Extracted records:
* * * * * * *

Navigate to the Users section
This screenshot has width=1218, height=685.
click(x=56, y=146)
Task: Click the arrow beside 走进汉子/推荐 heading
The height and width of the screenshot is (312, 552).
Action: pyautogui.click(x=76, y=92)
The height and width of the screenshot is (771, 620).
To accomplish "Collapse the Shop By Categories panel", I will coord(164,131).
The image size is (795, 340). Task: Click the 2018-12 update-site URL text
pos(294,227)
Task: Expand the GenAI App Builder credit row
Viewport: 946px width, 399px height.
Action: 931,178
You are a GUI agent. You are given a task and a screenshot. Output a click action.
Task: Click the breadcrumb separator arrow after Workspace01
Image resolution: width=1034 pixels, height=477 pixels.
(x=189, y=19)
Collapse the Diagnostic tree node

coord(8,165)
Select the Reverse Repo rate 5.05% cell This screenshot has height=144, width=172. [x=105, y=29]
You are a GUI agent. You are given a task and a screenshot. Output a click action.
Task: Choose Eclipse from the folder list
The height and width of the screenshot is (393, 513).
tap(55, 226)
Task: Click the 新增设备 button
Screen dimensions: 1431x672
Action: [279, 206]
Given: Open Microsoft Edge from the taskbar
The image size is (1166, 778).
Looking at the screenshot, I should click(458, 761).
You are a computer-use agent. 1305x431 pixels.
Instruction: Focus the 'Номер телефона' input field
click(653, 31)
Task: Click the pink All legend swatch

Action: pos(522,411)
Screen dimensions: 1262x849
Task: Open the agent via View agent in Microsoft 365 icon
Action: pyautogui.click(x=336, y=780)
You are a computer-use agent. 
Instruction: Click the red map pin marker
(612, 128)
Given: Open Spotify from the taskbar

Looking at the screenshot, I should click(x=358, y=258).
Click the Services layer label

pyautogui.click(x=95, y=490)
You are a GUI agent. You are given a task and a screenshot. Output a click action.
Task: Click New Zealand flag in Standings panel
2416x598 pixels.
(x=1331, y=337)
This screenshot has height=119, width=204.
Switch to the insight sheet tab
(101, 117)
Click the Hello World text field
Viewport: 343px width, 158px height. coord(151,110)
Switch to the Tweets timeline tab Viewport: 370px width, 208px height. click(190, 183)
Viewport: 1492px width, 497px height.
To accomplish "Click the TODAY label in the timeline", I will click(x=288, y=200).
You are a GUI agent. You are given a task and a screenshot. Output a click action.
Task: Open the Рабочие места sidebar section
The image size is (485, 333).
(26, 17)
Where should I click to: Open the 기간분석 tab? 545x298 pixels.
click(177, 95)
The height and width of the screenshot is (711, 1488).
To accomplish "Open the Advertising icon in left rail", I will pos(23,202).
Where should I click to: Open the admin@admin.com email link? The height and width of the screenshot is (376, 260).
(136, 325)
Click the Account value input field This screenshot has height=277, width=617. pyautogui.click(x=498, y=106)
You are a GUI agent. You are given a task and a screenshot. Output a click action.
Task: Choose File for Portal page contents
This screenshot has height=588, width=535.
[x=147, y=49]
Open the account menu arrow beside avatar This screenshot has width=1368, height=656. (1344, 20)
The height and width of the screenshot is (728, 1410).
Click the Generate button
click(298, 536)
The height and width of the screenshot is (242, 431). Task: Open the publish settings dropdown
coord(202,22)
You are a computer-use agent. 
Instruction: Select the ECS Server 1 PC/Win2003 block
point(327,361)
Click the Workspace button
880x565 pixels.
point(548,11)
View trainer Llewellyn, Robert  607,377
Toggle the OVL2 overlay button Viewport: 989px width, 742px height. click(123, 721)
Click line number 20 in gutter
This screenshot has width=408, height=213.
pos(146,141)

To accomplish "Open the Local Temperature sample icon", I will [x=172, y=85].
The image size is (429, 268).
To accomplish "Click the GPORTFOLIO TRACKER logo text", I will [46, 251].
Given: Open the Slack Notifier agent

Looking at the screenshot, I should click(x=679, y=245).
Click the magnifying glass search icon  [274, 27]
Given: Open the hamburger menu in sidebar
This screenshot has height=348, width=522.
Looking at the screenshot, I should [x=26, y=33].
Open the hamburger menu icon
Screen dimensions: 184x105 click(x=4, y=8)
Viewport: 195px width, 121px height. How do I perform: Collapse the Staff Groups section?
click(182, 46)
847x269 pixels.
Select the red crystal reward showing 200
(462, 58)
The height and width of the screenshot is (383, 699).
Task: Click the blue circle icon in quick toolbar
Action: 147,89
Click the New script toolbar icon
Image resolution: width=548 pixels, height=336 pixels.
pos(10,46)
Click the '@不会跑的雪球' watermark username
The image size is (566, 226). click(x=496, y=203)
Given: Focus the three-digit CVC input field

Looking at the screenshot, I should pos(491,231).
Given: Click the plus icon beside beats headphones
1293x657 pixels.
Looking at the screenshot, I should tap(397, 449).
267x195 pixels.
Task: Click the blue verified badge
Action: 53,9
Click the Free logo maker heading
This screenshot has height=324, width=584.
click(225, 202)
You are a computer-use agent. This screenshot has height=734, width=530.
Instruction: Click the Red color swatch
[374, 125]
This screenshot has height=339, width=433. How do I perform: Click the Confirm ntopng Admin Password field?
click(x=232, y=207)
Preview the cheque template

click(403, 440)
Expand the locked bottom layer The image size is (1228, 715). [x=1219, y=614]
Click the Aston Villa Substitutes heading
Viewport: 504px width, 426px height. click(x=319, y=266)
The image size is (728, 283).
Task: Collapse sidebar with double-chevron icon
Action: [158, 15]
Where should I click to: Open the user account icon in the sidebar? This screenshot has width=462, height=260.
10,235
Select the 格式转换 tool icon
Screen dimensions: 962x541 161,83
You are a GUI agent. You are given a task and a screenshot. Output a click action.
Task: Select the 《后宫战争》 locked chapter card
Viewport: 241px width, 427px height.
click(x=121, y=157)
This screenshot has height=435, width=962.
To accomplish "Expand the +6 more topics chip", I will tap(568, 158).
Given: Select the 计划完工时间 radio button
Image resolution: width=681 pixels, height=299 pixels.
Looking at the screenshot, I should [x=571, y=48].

* * * * * * *

## [What you will do]
If a line in the entries above has the word "timeline", copy it.

## [Solution]
Switch to the Tweets timeline tab Viewport: 370px width, 208px height. click(190, 183)
To accomplish "Click the TODAY label in the timeline", I will click(x=288, y=200).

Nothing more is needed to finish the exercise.